What Lt. Gov. Antonio Delgado says led to him challenging Hochul in 2026

By: Dan Clark

ALBANY — When Lt. Gov. Antonio Delgado agreed to leave Congress to join Gov. Kathy Hochul’s team, he expected to be in the room with the governor to help make key decisions that would guide her administration.

“She assured me that I would be,” Delgado said, explaining his decision to challenge Hochul in next year’s Democratic primary for governor.

In a lengthy interview with the Times Union’s Capitol Confidential podcast this week, he said is excited about the prospect of transforming the position of lieutenant governor, which has traditionally served as little more than a surrogate of the governor.

That’s how Hochul was treated for the seven years she held the role under former Gov. Andrew M. Cuomo, with whom she did not have a close professional relationship. She was often dispatched to ribbon cuttings and other small events across the state.

Hochul had promised Delgado that she wouldn’t do the same to him when he was offered the job three years ago, he said.

“That was what made the case very compelling,” Delgado said. “When you tell me you are trying to do things differently, you’ve lived through it personally and don’t want to bring that same dynamic into the relationship, I’m going to take you at your word.

”He wanted to be by Hochul’s side as she negotiated the state budget with Democrats in the state Legislature and made other decisions that would have a significant impact.

That didn’t happen. Delgado said he was tapped to lead efforts aimed at curbing hate and bias in New York but otherwise largely faded from public view.

“I just felt there was an absence of understanding what I could bring to the table,” he said, noting the relationships he’d developed both at the federal level and in the Legislature.

Cracks in their relationship began to emerge within a year of him taking office. That’s when Hochul nominated Hector LaSalle, the presiding justice of the Second Department, Appellate Division of the state Supreme Court, to become the state’s new chief judge. The role had been vacant for several months.

Hochul rallied Latino leaders in support of LaSalle, but Delgado — who is of Afro-Latino heritage — was conspicuously absent from those efforts.

The nomination was ultimately rejected by Democrats in the state Senate, who wanted the new chief judge to be more socially progressive than they considered LaSalle.

But their relationship disintegrated last year, when Democrats were divided on whether former President Joseph R. Biden should end his bid for reelection after a shocking debate performance against then-presidential candidate Donald J. Trump.

Hochul emerged as one of Biden’s top defenders, even visiting the White House at one point to meet personally with the president as a contingent of her party pleaded with him to drop out. She urged him to stay the course.

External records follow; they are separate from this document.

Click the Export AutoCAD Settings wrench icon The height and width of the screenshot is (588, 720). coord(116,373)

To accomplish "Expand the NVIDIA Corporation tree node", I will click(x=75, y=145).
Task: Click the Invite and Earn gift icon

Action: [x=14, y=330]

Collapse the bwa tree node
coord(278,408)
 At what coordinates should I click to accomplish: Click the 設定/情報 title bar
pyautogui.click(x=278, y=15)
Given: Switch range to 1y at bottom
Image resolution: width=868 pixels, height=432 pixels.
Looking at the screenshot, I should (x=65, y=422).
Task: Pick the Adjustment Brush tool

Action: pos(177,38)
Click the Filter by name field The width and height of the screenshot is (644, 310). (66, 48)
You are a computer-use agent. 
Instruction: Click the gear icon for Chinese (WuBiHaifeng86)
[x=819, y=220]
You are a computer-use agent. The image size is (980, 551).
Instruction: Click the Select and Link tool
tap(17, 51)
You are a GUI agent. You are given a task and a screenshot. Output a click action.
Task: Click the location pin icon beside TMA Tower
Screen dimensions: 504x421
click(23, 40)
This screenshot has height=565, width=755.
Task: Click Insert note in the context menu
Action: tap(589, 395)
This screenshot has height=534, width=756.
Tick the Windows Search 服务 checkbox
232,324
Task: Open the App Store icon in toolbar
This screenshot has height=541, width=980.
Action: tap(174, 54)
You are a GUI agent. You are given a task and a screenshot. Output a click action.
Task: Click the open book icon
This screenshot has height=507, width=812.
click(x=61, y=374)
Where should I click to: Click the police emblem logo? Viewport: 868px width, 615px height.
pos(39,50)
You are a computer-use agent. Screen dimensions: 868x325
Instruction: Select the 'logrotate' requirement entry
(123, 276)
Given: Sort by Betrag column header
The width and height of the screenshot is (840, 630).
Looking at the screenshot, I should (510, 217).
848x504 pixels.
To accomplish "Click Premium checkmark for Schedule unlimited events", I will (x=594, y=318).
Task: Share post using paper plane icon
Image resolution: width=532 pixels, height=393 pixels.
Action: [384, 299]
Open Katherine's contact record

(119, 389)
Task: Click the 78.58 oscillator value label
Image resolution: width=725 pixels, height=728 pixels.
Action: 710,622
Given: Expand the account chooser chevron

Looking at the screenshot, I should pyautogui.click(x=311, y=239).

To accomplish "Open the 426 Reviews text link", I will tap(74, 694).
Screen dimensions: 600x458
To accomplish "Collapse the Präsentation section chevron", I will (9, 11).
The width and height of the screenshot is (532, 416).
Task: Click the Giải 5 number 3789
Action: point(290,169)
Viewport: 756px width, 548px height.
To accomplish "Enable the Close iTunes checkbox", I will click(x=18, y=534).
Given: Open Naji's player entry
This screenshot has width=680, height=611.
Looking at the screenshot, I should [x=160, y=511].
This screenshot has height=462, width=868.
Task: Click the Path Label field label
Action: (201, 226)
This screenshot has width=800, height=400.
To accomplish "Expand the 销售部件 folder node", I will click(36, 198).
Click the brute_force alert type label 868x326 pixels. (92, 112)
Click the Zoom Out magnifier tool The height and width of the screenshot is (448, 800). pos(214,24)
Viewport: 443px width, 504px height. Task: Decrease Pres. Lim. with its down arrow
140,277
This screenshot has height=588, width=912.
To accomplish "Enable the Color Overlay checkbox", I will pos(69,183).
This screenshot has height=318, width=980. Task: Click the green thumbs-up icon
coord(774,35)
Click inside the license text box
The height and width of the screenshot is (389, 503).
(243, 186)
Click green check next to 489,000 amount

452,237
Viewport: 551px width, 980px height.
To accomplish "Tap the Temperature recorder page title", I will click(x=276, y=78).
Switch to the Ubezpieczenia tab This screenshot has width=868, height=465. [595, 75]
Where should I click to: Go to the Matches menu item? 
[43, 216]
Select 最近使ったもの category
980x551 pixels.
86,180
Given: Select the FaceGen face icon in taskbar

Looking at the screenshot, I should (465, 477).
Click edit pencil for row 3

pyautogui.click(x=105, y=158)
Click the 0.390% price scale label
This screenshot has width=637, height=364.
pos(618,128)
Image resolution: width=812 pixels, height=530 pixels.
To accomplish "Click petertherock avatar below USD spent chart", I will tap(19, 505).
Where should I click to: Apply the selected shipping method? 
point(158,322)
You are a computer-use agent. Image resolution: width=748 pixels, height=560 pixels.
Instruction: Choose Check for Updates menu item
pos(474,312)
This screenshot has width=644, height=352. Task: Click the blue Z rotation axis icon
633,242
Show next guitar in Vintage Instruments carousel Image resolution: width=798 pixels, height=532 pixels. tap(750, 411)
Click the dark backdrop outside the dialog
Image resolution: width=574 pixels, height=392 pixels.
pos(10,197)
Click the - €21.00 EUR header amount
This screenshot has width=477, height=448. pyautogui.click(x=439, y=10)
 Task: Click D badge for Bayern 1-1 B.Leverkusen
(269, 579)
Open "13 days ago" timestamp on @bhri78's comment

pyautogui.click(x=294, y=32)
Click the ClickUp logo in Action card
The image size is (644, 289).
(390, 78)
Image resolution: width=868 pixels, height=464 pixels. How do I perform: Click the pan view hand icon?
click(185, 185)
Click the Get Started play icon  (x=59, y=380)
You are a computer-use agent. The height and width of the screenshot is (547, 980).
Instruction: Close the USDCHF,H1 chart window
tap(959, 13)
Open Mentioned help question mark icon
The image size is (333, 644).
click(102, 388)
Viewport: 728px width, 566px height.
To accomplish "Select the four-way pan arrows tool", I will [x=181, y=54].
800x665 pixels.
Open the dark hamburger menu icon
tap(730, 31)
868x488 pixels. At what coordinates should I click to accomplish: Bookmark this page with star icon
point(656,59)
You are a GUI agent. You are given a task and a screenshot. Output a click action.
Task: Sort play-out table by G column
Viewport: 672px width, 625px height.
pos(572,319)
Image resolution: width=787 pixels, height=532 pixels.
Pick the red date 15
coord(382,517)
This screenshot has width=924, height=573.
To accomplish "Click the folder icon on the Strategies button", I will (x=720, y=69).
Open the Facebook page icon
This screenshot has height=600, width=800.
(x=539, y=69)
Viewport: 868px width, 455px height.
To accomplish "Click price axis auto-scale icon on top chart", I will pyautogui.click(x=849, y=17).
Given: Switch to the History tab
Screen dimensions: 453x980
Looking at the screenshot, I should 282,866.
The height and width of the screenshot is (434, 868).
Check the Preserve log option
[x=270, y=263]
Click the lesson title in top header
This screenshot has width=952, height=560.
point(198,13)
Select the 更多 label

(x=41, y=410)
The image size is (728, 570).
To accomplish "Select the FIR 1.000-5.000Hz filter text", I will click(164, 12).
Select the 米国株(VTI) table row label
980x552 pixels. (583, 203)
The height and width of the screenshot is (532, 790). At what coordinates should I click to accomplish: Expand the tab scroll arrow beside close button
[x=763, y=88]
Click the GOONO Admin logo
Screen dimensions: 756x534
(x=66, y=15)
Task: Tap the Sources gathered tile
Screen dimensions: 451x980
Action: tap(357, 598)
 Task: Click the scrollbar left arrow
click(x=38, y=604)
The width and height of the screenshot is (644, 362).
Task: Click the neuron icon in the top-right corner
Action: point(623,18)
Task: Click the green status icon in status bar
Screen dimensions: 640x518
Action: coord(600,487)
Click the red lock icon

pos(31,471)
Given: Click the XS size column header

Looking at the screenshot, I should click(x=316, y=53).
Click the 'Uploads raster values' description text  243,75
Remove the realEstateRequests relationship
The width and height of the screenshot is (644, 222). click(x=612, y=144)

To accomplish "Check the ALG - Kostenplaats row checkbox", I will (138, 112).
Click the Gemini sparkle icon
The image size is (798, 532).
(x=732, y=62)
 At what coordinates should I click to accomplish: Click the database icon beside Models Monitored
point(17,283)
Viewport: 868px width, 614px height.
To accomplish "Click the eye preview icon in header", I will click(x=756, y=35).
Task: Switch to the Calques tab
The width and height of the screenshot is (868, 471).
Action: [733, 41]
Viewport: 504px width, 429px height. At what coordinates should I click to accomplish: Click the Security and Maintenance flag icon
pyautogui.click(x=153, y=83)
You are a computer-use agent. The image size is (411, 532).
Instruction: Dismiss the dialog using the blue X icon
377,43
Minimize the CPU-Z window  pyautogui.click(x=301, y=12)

Delgado shocked political circles in New York days later when he broke with Hochul and said Biden should not seek reelection.

“There were a number of instances where there were some public splits on some things by virtue that we were not on the same page,” Delgado said.

That feeling reemerged when Trump soundly won the election in November. More voters in all but one county in New York had turned out to support Trump than in 2020.

While Hochul had successfully leveraged the state Democratic Party to flip three seats in Congress from Republicans, Delgado wasn’t satisfied. He began to wonder if Democrats in New York needed to head in a new direction.

The decisive moment came when Hochul decided not to remove New York City Mayor Eric Adams from office or call for his resignation earlier this year.

Adams had faced federal bribery charges when Biden was president. But when Trump came into office, the U.S. Department of Justice decided to drop the case.

A significant faction of Democrats considered that to be evidence that Adams was beholden to Trump, and they called for his ouster. Adams has denied that a quid-pro-quo arrangement was made.

“As all these things continued to persist, I felt that we reached a tipping point in my mind where new leadership is required here in New York,” Delgado said.

After months of speculation, he finally announced in June that he would challenge Hochul for their party’s nomination in next year’s election.

It’s an uphill battle for Delgado, who’s largely unknown to the statewide electorate. Even among Democrats, four times as many said they would choose Hochul over Delgado next year in a recent poll from the Siena College Research Institute.

Other leaders in their party have largely stayed out of the political scuffle and, for now, Delgado and Hochul have stayed out of each other’s orbit.

That’s left Hochul without a statewide representative of her administration, though she’s largely brushed off the ordeal in public. When asked by the Times Union if Delgado should step down to allow her to replace him, she took no position.

“It is his decision how long he stays,” Hochul said. “But we’re managing quite well.”